This work investigates how to achieve the strongest possible security for one-time programs (OTPs) for arbitrary quantum channels without relying on hardware assumptions. To this end, we introduce the notion of a "testable OTP compiler" and propose stateful quantum indistinguishability obfuscation (stateful quantum iO), establishing a theoretical connection between this primitive and the notion of "best-possible" OTP security. Leveraging a generalized single-effective-query (SEQ) security model within the classical oracle framework, we prove the impossibility of a universal best-possible OTP compiler. Nevertheless, we construct an OTP scheme satisfying SEQ security and the first stateful quantum iO scheme, both realized in the classical oracle model, thereby providing new theoretical foundations and a feasible pathway toward quantum one-time programs.

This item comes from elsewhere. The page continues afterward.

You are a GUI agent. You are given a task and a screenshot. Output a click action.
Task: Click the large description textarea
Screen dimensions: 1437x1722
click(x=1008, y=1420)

One-time programs (OTPs) aim to let a user evaluate a program on a single input while revealing nothing else. Classical OTPs require hardware assumptions, and even with quantum information, OTPs for deterministic functionalities remain impossible due to gentle-measurement attacks (Broadbent, Gutoski and Stebila, 2013). While recent works achieve positive results for certain randomized functionalities, the fundamental limits and the strongest achievable security notions remain poorly understood. In this paper, we ask for a "best-possible" OTP that achieves the strongest one-time security achievable by any OTP construction. We first show that a generic best-possible one-time compiler cannot exist, even for classical randomized functionalities (assuming lossy encryption schemes exist). Given this impossibility, we introduce a natural subclass of one-time compilers called "testable one-time program" compilers, which output quantum states augmented with reflection oracles for these program states. We show that best-possible testable OTP compilers are achievable by (1) formulating a generalized Single-Effective-Query (SEQ) simulation security notion for quantum channels and show that SEQ security implies best-possible testable one-time security, and (2) constructing SEQ-secure OTPs for all quantum functionalities in the classical oracle model. This yields the first OTP for arbitrary quantum channels beyond classical randomized functionalities. Finally, we propose stateful quantum indistinguishability obfuscation (stateful quantum iO) -- quantum state obfuscation for stateful quantum programs. We show that (1) stateful quantum iO implies best-possible testable OTPs and (2) stateful quantum iO is also achievable in the classical oracle model. These results identify stateful quantum iO as a promising approach towards best-possible testable OTPs.